The voice he’d known for thousands of years spoke his name in that cultured, elven accent. “Donovan?”

Only now that the Seelie had come within a few paces of him did Donovan turn to face him.

The last time he had clapped eyes on his enemy, Lugh barred Donovan from rescuing the Unseelie queen and her consort from Manannan’s clutches. Even still… even then… he’d believed this Seelie possessed a modicum of honor, if not any good sense. So when the Mounds began to crumble around them and the All-Mother’s life hung in peril, Donovan sacrificed himself to hold up the Mounds and sent Lugh to rescue Danu. Even as their world struggled in the death throes, Donovan had faith in Lugh. That he’d have done anything to save the Mounds.

He’d been deceived.

“Jhaer…” Lugh froze, invoking the name Donovan had not used since the Collapse, calling up memories of the Elite whose existence ceased when the Court he served had died. “But you perished…”

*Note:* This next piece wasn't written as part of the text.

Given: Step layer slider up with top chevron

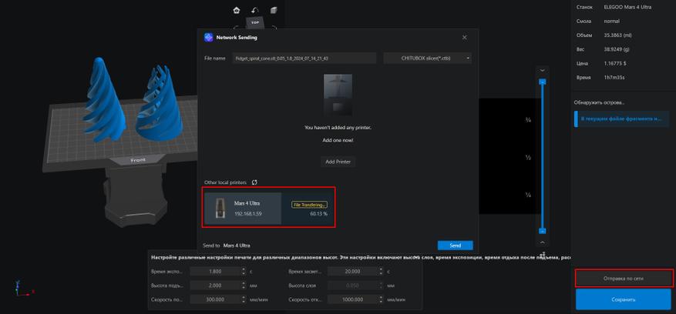Looking at the screenshot, I should [x=543, y=70].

Each word Donovan spoke beat like an accusation. “Buried alive in a mass grave with all the Sidhe you murdered.” He hissed through his clenched teeth, “But I did not die.”

Lugh backed away a step, scrambling to reformulate his plan of deception, no doubt. “You blame me? You know I was of no complicity in the Mound’s Collapse.” Running into Donovan had caught him flatfooted. Even in this Seelie attempt to divert the facts, they both knew it for what it was. Not so graceful when faced down by the one Sidhe who knew the truth.

“Bloody liar!” Donovan stormed after him. “You conspired to crush the Unseelie! To dominate all magic! To kill Danu!” Beating his chest with his fury, he repeated, “I warned you! And you refused to listen to me!” Pointing at this Seelie, he snarled, “You! You stopped me! You stood in my way! The Collapse was your fault!”

“What are you playing at? You know me better than to even jest such insults.” The Shining One didn’t gleam so brightly now. The Fade stripped him of the surface glow that had been as much a part of him as his hair color and his superior manner. The stain of fatigue darkened circles beneath his dark blue eyes. A cauterized scar of a bullet or arrow wound marred his left shoulder. Quite a bit worse for wear. “You’ve never been one to twist lies to win advantage. Rising from the dead must have shattered your mind.”

Even after all that happened… All the death and destruction… Lugh still coveted his Seelie games of power. Malcolm was right. That flute meant something to Lugh. Otherwise, he’d not squander the effort to reclaim it when he was so close to Fading. “I’m not Seelie. I don’t need lies and deceit.” Donovan snarled, “What are you up to, Lugh?”

Lugh’s indignation rising, he proclaimed, “I have only
ever
served the Sidhe. Everything I’ve
ever
done, I’ve done for our people! Which you bloody well know!”

“Liar!” Donovan’s fists clenched, wanting to pummel Lugh until he’d beaten that self-righteous expression from his face. “What do you want the flute for?”